On ne doute pas que le PC rejette les attentats contre les  civils, des lycéens par exemple. Mais avec des nuances : commis par l’extrême droite, ce sont des crimes inhumains. Si c’est pour lutter contre l’impérialisme et le sionisme, c’est regrettable mais compréhensible

Car, argument imparable, « en face », on fait bien pire. C’est ce qu’explique le Front de gauche**: « G.I. Abdallah,  chef présumé des FARL,  a été accusé de complicité dans des attentats commis contre des agents du Mossad et de la CIA  dans le contexte du massacre de centaines de Palestiniens dans les camps de Sabra et Chatila, massacre resté impuni »

En clair : tuer des Palestiniens, c’est du mauvais terrorisme. S’en prendre à des Français, c’est du bon terrorisme. Selon le cas, les victimes tombent pour la justice ou pour l’iniquité.  Nul doute que les élèves du lycée Carnot ont dû apprécier d’avoir été blessés pour une juste cause.

Cette façon de voir les n’est hélas pas l’apanage d’un seul camp.
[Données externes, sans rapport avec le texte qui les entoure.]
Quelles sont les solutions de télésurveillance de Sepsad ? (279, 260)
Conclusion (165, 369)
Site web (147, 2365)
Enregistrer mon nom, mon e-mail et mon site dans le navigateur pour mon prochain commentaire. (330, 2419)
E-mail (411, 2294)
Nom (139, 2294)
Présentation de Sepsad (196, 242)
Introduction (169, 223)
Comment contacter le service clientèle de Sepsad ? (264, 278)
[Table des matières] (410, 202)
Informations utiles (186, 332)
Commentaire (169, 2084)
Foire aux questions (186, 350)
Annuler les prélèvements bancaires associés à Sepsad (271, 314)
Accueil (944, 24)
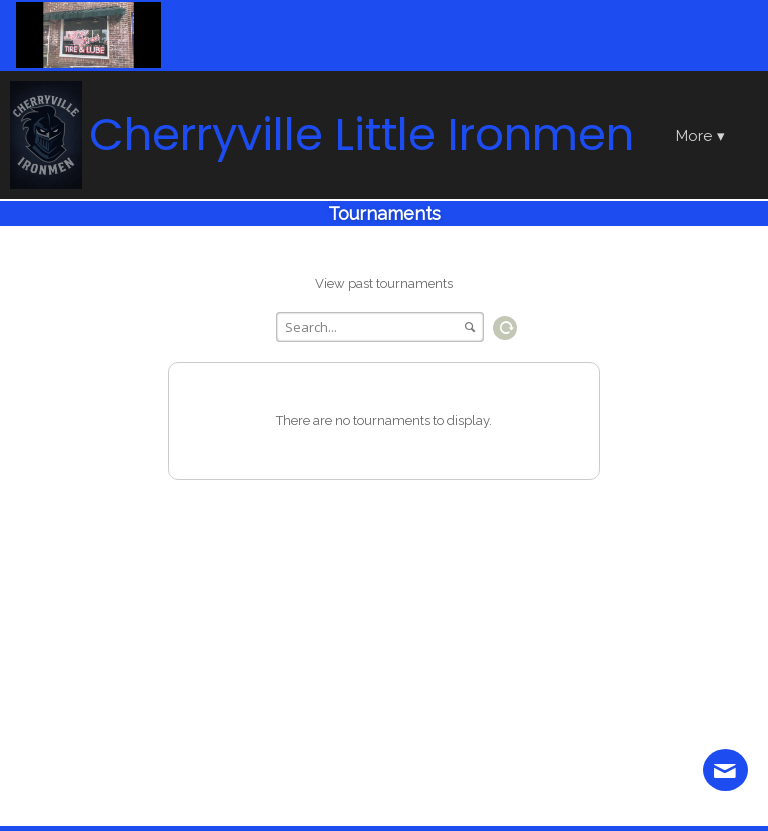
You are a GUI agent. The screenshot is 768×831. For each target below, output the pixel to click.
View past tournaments (384, 283)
Nombre d’amis d’Israël croient aussi le défendre en comparant le nombre de ses victimes à celles de la Syrie (de l’Irak, l’Iran, l’Afghanistan…)

Que la droite ou l’extrême droite réfléchissent de cette façon, c’est affaire à eux. Par contre, dans le camp de la gauche,  il devrait être est intolérable de justifier le meurtre de civils pour quelque raison que ce soit.  

L’ennemi est, par définition, lâche, cruel, et sans pitié. Mais « les bons » doivent-ils  s’abaisser à agir comme lui pour prouver la justesse de leur cause ? Où se trouve dès lors la différence entre les uns et les autres?